Randall McEntaffer named head of Department of Astronomy and Astrophysics

19 July 2021
Randall McEntaffer

Randall McEntaffer, professor of astronomy and astrophysics, physics, and of materials science and engineering, has been named the new head of the Department of Astronomy and Astrophysics, effective August 1, 2021. McEntaffer succeeds Donald Schneider, who has served as head of the department since 2011.

“At the core of our department are the incredible faculty, researchers, and staff that drive a productive and world-renowned research endeavor,” said McEntaffer. “I look forward to continuing to foster strength in our in our research program, while also working to make important positive changes in the department’s climate, teaching mission, and mentorship programs.”

McEntaffer has served as the associate head for the graduate program in the department since 2018, where he helped implement a graduate student mentor program and has worked to improve the climate of the department and inclusivity of admissions. He has also taken an active role in several department committees regarding admissions, promotion and tenure, development, climate and diversity, and faculty searches.

"In addition to Randy’s outstanding scholarly accomplishments and effective leadership, he cares deeply about the wellbeing and reputation of the department and its future,” said Tracy Langkilde, Verne M. Willaman Dean of the Eberly College of Science. “I am excited to work with Randy and the department to achieve an even higher level of success."

McEntaffer’s lab group focuses on the design, fabrication, and testing of incredibly precise instruments called “diffraction gratings” to improve detection and analysis of X-ray and ultraviolet emissions from cosmic sources. The gratings split up X-ray light into different wavelengths with incredibly fine distinctions. Using these tools, McEntaffer studies X-ray emitting objects in space, including supernova remnants and how they interact with their environment. The lab uses microfabrication and nanofabrication tools on campus to develop the gratings, which are used on a wide variety of NASA missions, including suborbital rockets, Explorer missions, and larger flagship missions.

McEntaffer was named a Penn State Teaching and Learning with Technology Faculty Fellow in 2020, for which he will lead a team to incorporate virtual reality-based lessons into introductory astronomy courses at Penn State.
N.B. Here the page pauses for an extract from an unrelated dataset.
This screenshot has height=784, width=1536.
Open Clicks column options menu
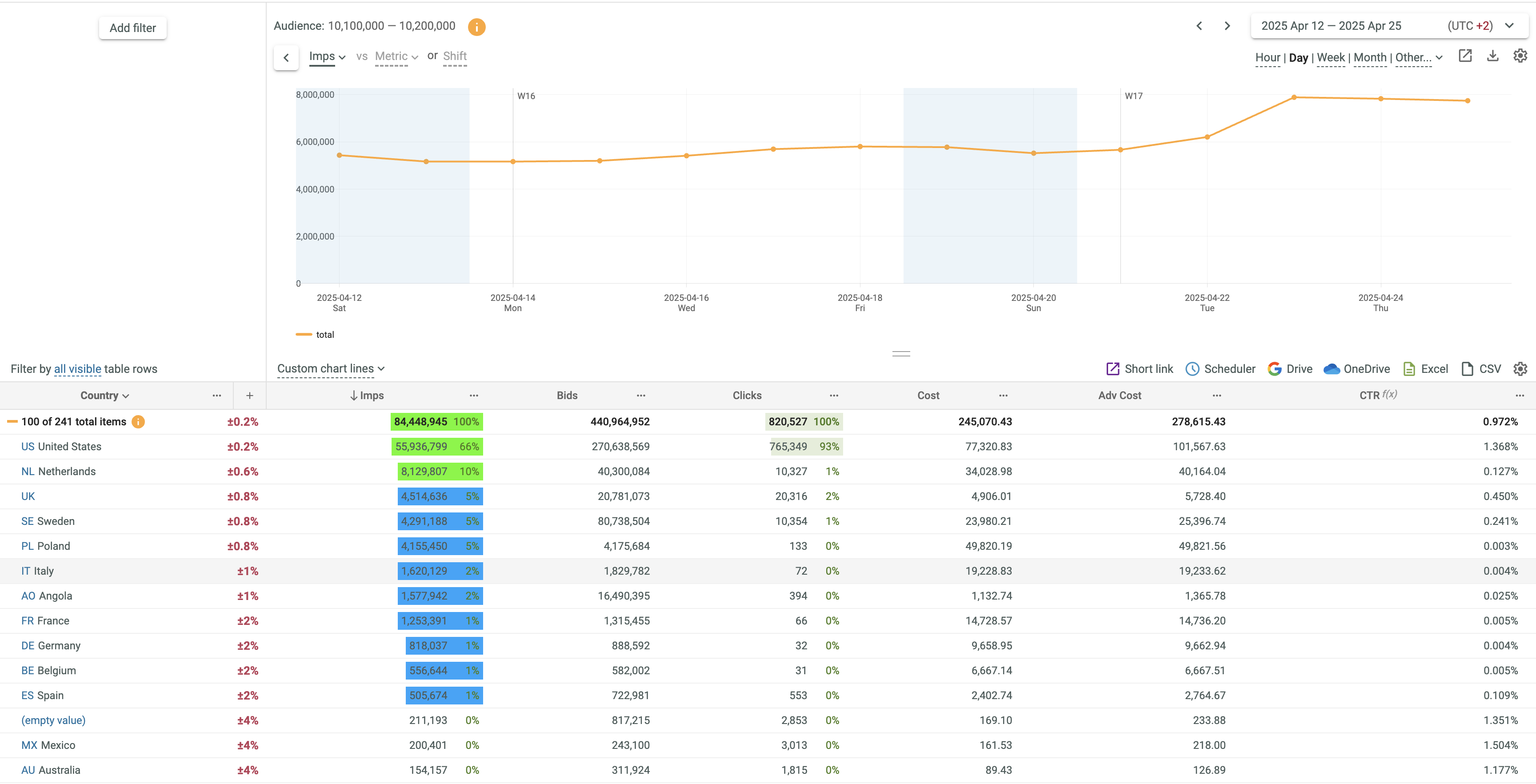pos(834,396)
His awards and honors also include being named a University of Iowa Scholar of the Year in 2015, a National Academy of Sciences Kavli Fellow in 2014, and a NASA Nancy Grace Roman Technology Fellow in 2011. He received the Presidential Early Career Award for Scientists and Engineers from the United States National Science and Technology Council in 2012. McEntaffer also leads an outreach program called Rockets for Inclusive Science Education (RISE) to provide STEM research opportunities to underrepresented minority high school and middle school students.

Prior to joining Penn State in 2016, McEntaffer served on the faculty of the University of Iowa Department of Physics and Astronomy from 2008 to 2016. He earned a doctoral degree in astrophysics from the University of Colorado, Boulder, in 2007 and bachelor’s degrees in physics and astronomy from the University of Iowa in 2000.